> **WHAT THE TASK REQUIRES**
Retype word for word the stretch from "Wrighting April" through "some new things." in the post on test-driven development below.

> **EXCERPTED TEXT**
..............................
Test-Driven Development for Novices

Wrighting April

Ch-ch-changes

I've mentioned in passing before that the CCBB is ramping up its course offerings. One of the new offerings is the Big Data in Biology Summer School. I'm instructing a Python session.

I want to try some new things.

Teaching to the test

We also teach testing in our working group. But it generally comes in quite late, and I've never been super pleased about this. This time around, we're going to start right away with some testing lite. No libraries, just some simple one function, one test programming.

There's no reason that even a novice programmer can't do test-driven development. If you want your function to return whole numbers to be used in a later computation, anyone can do a simple check that their output is made of integers. If you're looking to return a value between zero and one, that's easy to check, as well. There's no reason to hold off on integrating the logic of unit testing: What must be true about this output for it to be usable? What must be true about my input for my computation to function?

Simple data checking is something that is easy to implement early and often. Self-skepticism about our results is a skill I can either build or scare into students. Actual testing libraries can be covered at the end of the course. Not that anyone is going to use them, anyway.
..............................
> **AVAILABLE DATA**

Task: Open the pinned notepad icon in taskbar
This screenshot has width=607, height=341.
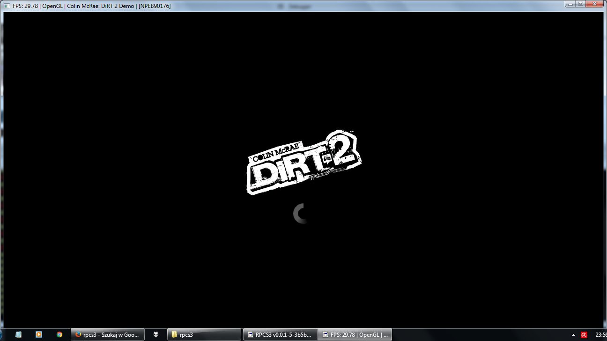Action: tap(18, 334)
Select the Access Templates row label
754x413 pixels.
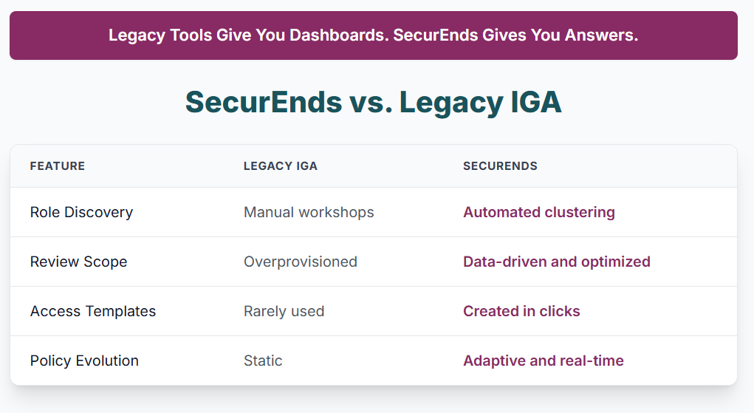93,312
..............................
> **REPLY**
Wrighting April

Ch-ch-changes

I've mentioned in passing before that the CCBB is ramping up its course offerings. One of the new offerings is the Big Data in Biology Summer School. I'm instructing a Python session.

I want to try some new things.